**ASSIGNED TASK**
In the records below, find the line that contains "Click the partially hidden dialog 1 button" and the line that contains "The image size is (1486, 958).". Set down exactly those lines and every line between them, and nothing more.

....

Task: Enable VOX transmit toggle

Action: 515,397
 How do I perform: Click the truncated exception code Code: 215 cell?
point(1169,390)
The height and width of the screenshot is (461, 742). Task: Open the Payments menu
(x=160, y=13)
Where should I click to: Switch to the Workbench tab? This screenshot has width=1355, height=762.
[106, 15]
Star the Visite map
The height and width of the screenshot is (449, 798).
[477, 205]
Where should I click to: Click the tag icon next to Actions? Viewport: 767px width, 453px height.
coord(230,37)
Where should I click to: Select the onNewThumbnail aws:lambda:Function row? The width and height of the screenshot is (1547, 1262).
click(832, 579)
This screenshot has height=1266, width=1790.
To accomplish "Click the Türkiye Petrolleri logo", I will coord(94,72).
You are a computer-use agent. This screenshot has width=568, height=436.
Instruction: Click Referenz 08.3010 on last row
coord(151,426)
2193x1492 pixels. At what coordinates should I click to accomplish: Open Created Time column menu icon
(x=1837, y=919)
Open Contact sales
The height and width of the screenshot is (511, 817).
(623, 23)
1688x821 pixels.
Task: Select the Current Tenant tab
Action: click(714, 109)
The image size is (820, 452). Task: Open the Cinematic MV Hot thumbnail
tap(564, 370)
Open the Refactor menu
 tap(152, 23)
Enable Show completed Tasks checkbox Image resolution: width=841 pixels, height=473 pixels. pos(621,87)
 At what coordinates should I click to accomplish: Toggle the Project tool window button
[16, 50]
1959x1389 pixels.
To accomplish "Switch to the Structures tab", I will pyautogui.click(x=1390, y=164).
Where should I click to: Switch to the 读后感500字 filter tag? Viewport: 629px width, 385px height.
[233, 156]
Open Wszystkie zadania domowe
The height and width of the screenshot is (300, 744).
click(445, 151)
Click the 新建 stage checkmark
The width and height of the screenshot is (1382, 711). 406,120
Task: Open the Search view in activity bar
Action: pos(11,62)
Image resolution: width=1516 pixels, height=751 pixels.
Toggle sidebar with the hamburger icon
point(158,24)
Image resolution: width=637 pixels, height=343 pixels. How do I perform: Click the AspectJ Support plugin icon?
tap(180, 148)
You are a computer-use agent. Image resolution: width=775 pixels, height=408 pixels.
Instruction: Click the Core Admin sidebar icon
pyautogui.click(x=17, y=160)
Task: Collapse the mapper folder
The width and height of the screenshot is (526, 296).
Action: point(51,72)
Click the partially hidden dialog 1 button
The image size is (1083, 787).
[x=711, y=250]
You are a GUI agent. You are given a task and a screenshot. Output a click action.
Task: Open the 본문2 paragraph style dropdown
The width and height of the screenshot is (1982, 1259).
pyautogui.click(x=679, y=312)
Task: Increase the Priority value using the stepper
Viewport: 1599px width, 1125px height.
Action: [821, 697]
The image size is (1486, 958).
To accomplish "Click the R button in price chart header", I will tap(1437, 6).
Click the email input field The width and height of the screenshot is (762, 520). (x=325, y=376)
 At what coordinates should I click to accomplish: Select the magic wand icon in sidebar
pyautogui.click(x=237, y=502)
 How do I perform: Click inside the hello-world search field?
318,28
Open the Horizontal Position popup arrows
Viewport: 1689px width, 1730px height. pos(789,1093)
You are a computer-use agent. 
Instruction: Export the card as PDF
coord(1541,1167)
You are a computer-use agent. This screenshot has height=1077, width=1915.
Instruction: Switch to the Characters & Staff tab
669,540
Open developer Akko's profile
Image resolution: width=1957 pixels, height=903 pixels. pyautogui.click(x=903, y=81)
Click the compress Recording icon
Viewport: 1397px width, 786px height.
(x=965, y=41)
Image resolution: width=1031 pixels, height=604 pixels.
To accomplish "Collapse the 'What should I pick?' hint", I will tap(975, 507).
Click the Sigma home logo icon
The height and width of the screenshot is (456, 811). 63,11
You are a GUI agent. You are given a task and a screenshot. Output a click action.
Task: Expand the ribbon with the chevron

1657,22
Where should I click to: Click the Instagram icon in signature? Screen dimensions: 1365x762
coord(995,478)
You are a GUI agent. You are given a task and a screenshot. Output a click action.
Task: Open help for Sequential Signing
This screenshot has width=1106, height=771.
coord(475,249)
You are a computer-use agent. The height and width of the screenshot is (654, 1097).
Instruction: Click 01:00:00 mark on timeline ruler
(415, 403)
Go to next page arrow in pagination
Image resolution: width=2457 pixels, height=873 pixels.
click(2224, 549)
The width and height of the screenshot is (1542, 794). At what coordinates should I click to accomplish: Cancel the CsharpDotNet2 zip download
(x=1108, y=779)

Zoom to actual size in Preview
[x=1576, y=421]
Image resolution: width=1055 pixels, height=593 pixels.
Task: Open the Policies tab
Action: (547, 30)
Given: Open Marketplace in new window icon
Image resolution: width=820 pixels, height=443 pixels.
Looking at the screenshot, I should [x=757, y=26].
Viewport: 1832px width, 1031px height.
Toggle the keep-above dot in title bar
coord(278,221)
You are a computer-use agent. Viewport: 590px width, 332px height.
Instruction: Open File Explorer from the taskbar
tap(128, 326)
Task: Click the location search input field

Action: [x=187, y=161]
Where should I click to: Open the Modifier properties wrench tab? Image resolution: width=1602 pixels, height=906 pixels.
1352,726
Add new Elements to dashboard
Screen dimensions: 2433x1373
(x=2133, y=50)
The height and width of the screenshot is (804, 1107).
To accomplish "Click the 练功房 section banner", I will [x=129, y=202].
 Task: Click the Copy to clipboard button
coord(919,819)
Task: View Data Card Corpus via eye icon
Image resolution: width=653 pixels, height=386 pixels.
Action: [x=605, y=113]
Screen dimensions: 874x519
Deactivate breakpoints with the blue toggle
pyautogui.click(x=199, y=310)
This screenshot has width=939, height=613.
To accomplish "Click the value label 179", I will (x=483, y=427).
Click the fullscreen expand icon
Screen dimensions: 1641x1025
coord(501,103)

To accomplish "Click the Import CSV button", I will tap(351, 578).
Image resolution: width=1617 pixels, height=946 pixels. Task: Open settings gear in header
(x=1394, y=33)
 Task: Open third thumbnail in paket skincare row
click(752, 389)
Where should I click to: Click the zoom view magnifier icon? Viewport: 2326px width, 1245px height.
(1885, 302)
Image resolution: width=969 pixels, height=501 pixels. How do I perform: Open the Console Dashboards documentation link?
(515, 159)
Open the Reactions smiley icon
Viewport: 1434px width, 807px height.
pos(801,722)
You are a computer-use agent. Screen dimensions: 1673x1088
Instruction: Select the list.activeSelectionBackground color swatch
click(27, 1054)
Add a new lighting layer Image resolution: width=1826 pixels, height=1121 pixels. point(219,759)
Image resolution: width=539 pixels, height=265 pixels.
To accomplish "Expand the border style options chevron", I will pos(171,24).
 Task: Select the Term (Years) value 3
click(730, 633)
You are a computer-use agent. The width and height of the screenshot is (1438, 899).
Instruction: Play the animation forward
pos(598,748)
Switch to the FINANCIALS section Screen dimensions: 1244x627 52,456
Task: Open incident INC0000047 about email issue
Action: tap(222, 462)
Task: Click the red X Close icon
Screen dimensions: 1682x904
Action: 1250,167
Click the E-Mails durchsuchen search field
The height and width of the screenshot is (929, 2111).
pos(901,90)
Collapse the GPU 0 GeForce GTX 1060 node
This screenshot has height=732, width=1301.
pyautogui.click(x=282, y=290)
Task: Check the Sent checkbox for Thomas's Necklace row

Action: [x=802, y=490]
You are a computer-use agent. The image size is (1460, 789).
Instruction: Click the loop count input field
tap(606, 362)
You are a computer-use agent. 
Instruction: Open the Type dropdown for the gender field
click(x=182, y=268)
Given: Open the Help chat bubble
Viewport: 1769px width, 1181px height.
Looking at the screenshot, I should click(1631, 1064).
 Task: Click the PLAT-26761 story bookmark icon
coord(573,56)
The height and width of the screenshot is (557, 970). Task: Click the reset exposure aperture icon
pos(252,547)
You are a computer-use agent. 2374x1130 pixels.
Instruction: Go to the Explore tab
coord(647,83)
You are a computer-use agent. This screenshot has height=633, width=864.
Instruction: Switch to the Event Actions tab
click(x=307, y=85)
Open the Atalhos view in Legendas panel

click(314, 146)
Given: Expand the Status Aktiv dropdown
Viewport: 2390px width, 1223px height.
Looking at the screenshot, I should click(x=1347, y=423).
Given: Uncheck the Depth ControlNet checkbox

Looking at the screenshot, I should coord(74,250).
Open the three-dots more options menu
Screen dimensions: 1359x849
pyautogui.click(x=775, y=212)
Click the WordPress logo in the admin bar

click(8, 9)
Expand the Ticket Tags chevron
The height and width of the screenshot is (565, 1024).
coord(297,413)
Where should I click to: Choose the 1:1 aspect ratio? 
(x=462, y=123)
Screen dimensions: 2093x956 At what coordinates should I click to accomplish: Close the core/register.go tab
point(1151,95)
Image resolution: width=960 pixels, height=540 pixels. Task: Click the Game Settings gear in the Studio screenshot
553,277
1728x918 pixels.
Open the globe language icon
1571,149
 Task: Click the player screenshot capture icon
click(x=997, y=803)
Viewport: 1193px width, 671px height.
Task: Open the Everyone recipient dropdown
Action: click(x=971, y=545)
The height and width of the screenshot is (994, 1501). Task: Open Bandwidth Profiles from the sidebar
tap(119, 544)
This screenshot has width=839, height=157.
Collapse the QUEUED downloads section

....

**PROBLEM SOLUTION**
Click the partially hidden dialog 1 button
The image size is (1083, 787).
[x=711, y=250]
You are a GUI agent. You are given a task and a screenshot. Output a click action.
Task: Open the 본문2 paragraph style dropdown
The width and height of the screenshot is (1982, 1259).
pyautogui.click(x=679, y=312)
Task: Increase the Priority value using the stepper
Viewport: 1599px width, 1125px height.
Action: [821, 697]
The image size is (1486, 958).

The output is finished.